By Dr Miša Zgonec-Rožej*
South Africa’s failure to arrest the Sudanese president is the latest incident in a troubled relationship between the court and African states.
Sudan President Omar Al-Bashir was allowed to leave South Africa on 15 June in defiance of a temporary order issued a day earlier by the High Court in Pretoria, which required South African authorities to prevent him from leaving the country until an application submitted by a human rights group was heard by the court. Just hours after Bashir’s departure from South Africa after attending the African Union (AU) summit in Johannesburg, the court ordered that President Al-Bashir be arrested and surrendered to the International Criminal Court (ICC).

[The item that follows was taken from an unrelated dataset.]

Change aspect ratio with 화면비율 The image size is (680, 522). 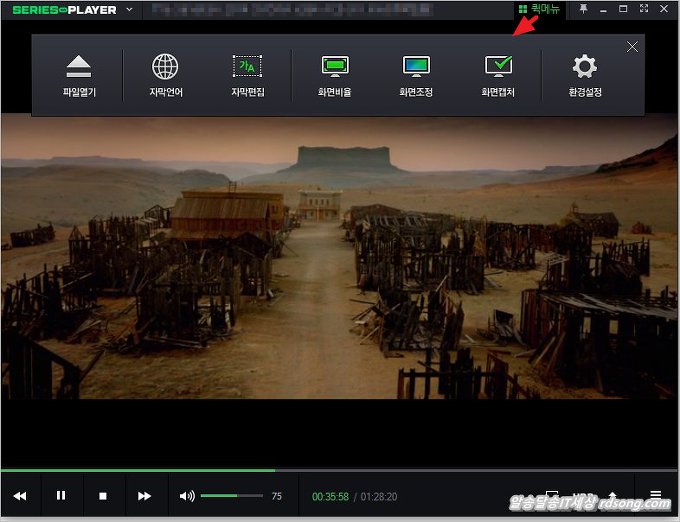pyautogui.click(x=335, y=75)
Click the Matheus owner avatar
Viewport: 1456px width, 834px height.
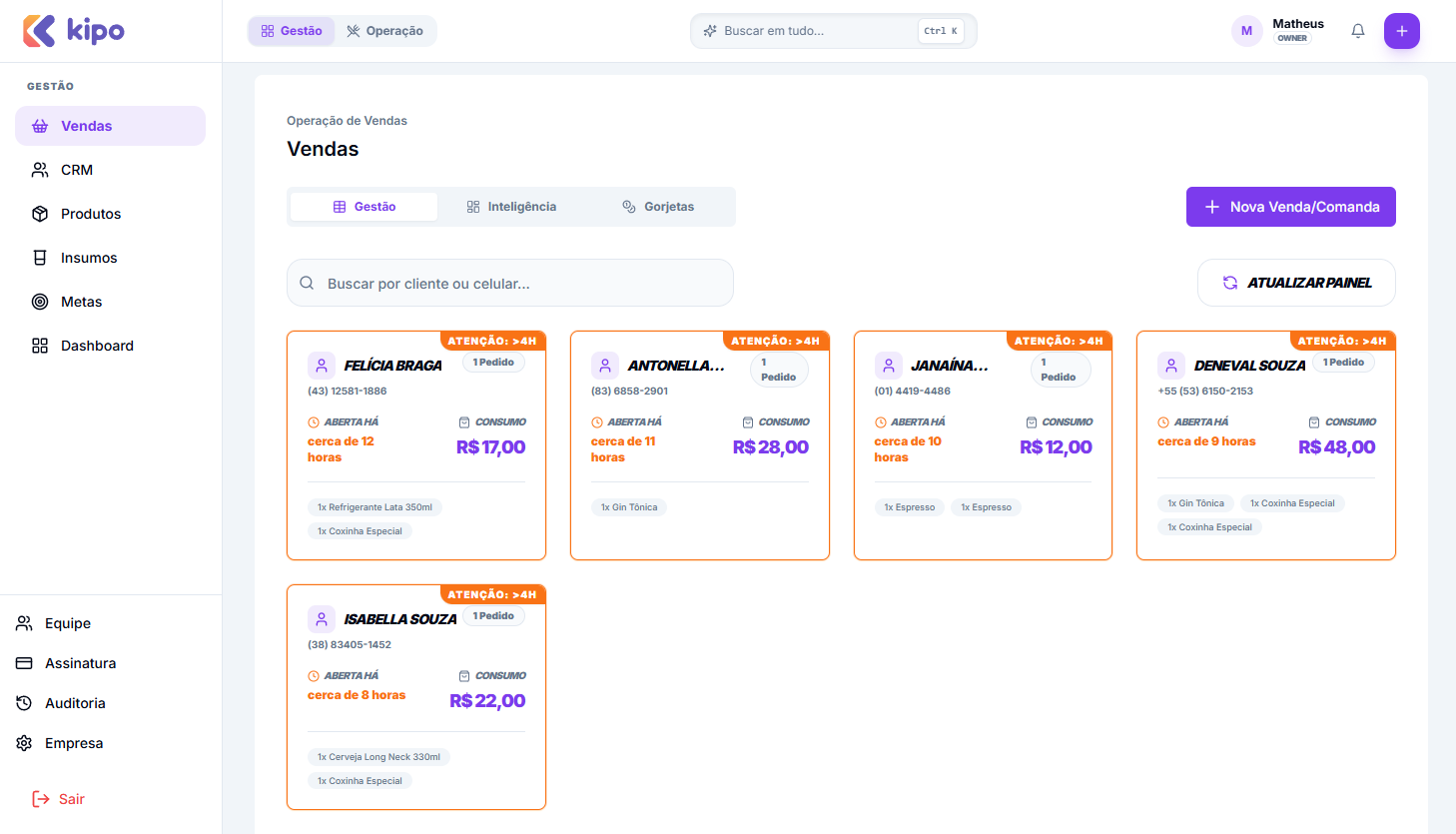pos(1246,31)

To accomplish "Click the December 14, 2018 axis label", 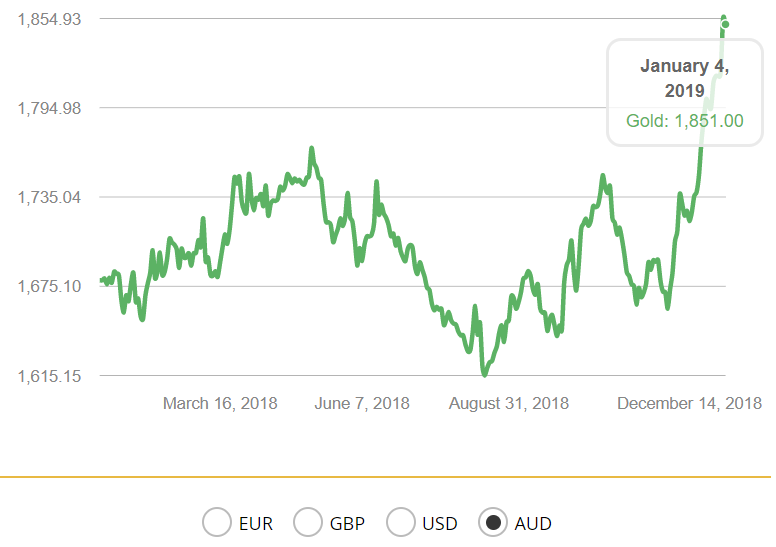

As a state party to the ICC, South Africa thereby breached its obligation under the Rome Statute to execute the ICC arrest warrant issued against the president. This highlights an ongoing problem for the ICC: without states’ cooperation, and lacking its own enforcement mechanisms, the court is forced to leave cases suspended indefinitely.
Lack of immunity
President Bashir has been sought by the ICC for his alleged involvement in genocide, crimes against humanity and war crimes committed during the conflict in Darfur. Sudan is not a party to the Rome Statute which established the ICC, but the ICC has jurisdiction as a consequence of a 2005 referral to it by the UN Security Council of the situation in Darfur. The African Union, however, has continually opposed the prosecution by the ICC of heads of states during their term of office. The AU has requested the suspension of proceedings against President Bashir and called upon AU members not to arrest and surrender him.
Under the Rome Statute, however, state officials, including serving heads of state, do not enjoy immunity from prosecution. States parties, including those that are members of the AU, are therefore obliged to comply with ICC arrest warrants. In 2014, the AU adopted a protocol providing immunity from prosecution to any serving AU head of state and extending the jurisdiction of African Court of Justice and Human Rights to include criminal jurisdiction over genocide, crimes against humanity and war crimes. The protocol will enter into force once 15 AU members have ratified but so far only four states have signed it, and no state has ratified it.
African bias?
The AU has accused the ICC of bias against African states and their leaders. It is true that the Security Council’s referrals to the ICC do not reach beyond the African continent. The role played by politics in the Security Council’s decision-making is clearly shown by the Council’s stalemate with regard to the proposed referral of the situation in Syria to the ICC. However, most of the situations that have been referred to the ICC have been by African states themselves. The willingness of some African states to cooperate with the ICC shows that the attitude of AU members to the ICC is not uniform.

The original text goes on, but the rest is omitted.